J.H. Pierneef, perhaps South Africa’s best beloved landscape painter, refused both irony and
pathos. Instead, through the artificial means of painting – a method distinctively stylised and
self-reflective – Pierneef sought to control the seen, to wrench together the seeming
impregnability of landscape and the forceful, controlling, man-made aesthetic. ‘To be blind to
beauty is crass’, he memorably remarked, ‘but to be swallowed up by it seems
equally foolish’. Attentiveness-and-control, therefore, became his defining signature.
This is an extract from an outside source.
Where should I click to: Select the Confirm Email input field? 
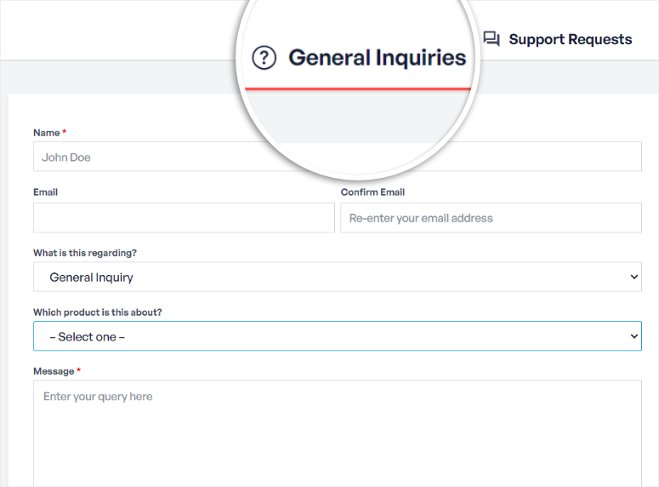(x=491, y=218)
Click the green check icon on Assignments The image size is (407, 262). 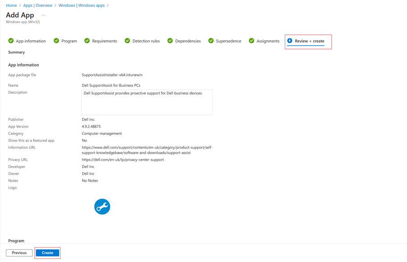coord(253,41)
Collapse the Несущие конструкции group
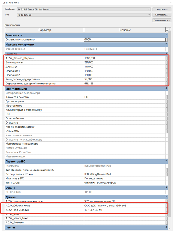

David Lurie, however, does not aspire to transforming the seen, or the scene. Neither,
however, does he imagine the act of photography as something neutral. Rather, it seems to
me, that the artist has embraced a constitutive irresolution – his images are doctored
testaments. The temperament which undergirds this doubled gesture is subtle and quietly
redolent. The artist allows the viewer to breathe inside the unresolved and immanent
moment, and, therein, begin to drift and wonder. Sonorous rather than elegiac, sure-footed
rather than transcendent, his images offer us a momentary tethering. For these are
consoling images – fleeting portals, fonts, pools, in which we can allow ourselves to linger.
They carry no portentous meaning, no burdensome gravity. They do not expect us to arrive
at any definable conclusions. Therein, rather, history, myth, memory, is a rune.
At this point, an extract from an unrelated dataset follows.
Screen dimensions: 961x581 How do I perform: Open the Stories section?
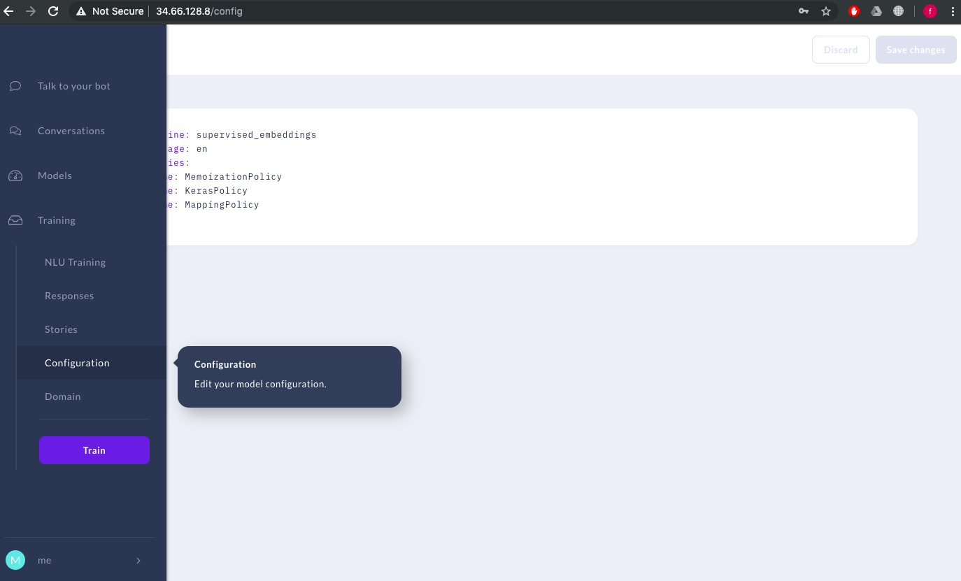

Travelling through the South African landscape between 1811 and 1813, William Burchell
experienced no such state of grace. An Englishman thrust upon a distant southern outpost,
Burchill bemoaned the harsh light – central to David Goldblatt’s noon-day vision – as he
bemoaned what he perceived as a lack of vegetal variety. Roundly dismissed as ‘a desolate
wild and singular landscape’ his ‘Africa’ was a place in which ‘we look in vain for those
mellow tints with which the sun dyes the forests of England’.
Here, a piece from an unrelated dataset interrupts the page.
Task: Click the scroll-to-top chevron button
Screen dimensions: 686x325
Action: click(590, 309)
However, the atmospheric moistness which he failed to encounter – along with the
temperate balm it generated – was not in fact as invisible as it might have appeared to a
heat-struck jaundiced eye. Looking at Lurie’s images caught at dawn, it is precisely this
depth of perspective which soddenly emerges. As for the supposed lack of variety, one need
only look closely at a Lurie photograph and suddenly, in the glow of insight, a myriad
sparkling hues appear. For if there is one thing which Lurie’s photographs unerringly reveal,
it is the subtle interlacing of reed and field, a slated stone and slated water, rich congeries of
luminous colour, a land seemingly void and yet unutterably poignant.